**Data for this task:**
================================

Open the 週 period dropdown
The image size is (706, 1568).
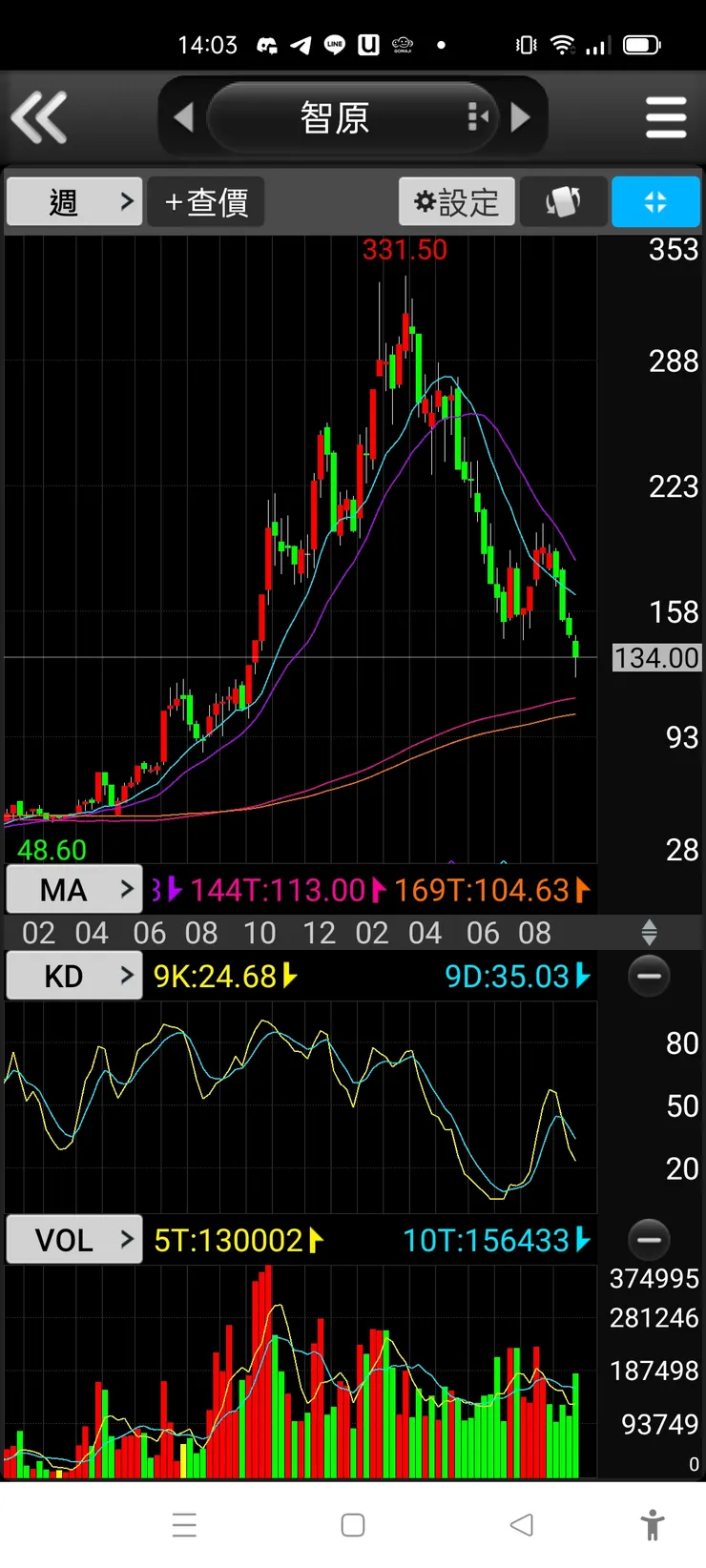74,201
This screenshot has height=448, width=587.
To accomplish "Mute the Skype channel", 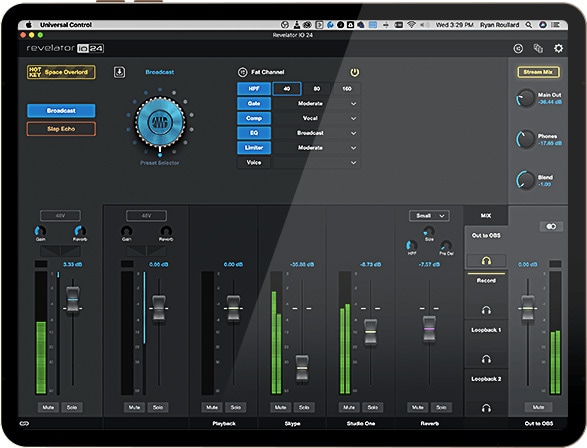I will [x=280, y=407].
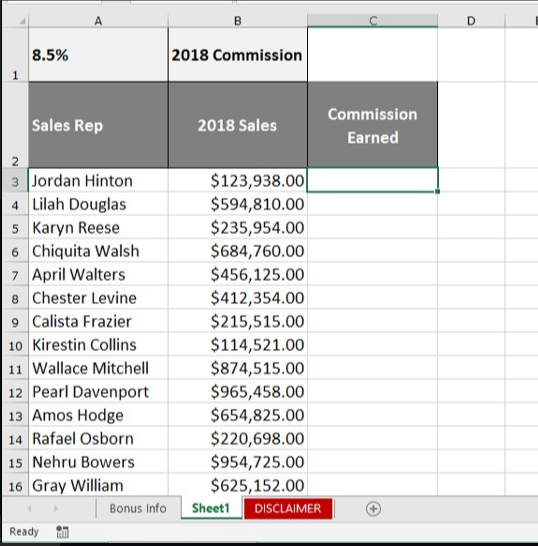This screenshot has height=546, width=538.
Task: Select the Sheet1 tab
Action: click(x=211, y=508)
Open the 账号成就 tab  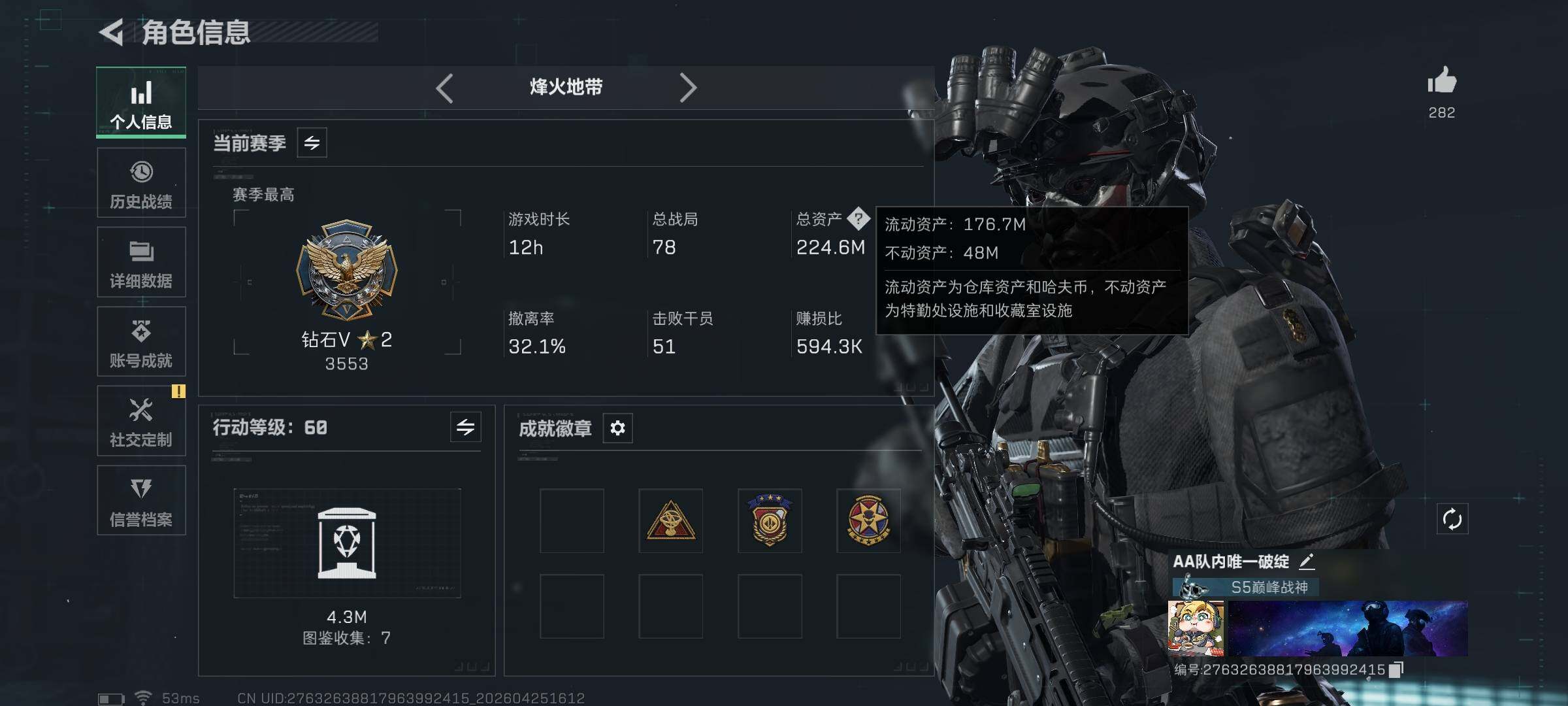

================================

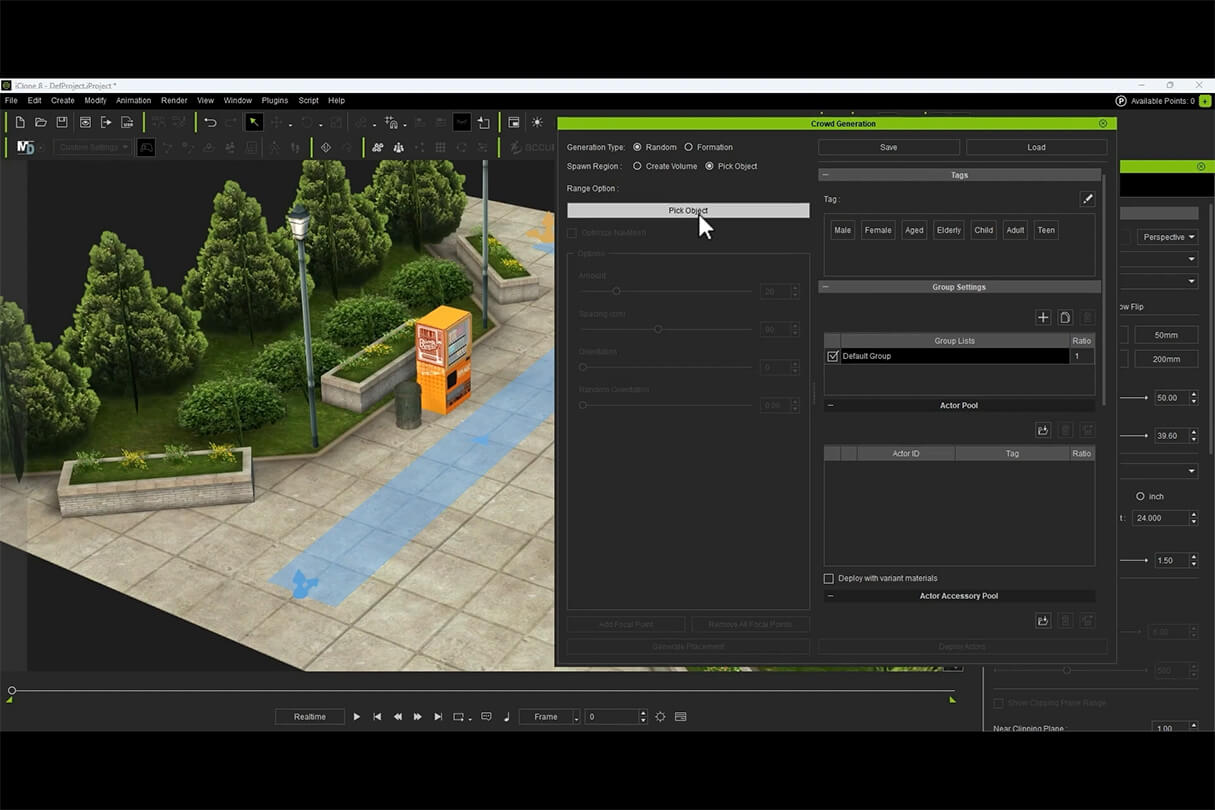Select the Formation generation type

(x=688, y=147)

================================

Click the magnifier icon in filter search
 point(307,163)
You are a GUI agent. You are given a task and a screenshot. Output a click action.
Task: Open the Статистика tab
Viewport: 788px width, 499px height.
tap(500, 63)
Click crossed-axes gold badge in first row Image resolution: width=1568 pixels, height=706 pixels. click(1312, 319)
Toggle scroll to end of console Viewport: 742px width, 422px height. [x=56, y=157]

================================

**Task to complete:** Nothing should appear in the answer except the lines above from the line with "Click crossed-axes gold" through the line with "Toggle scroll to", both included, written out exactly.

**Solution below:**
Click crossed-axes gold badge in first row Image resolution: width=1568 pixels, height=706 pixels. click(1312, 319)
Toggle scroll to end of console Viewport: 742px width, 422px height. [x=56, y=157]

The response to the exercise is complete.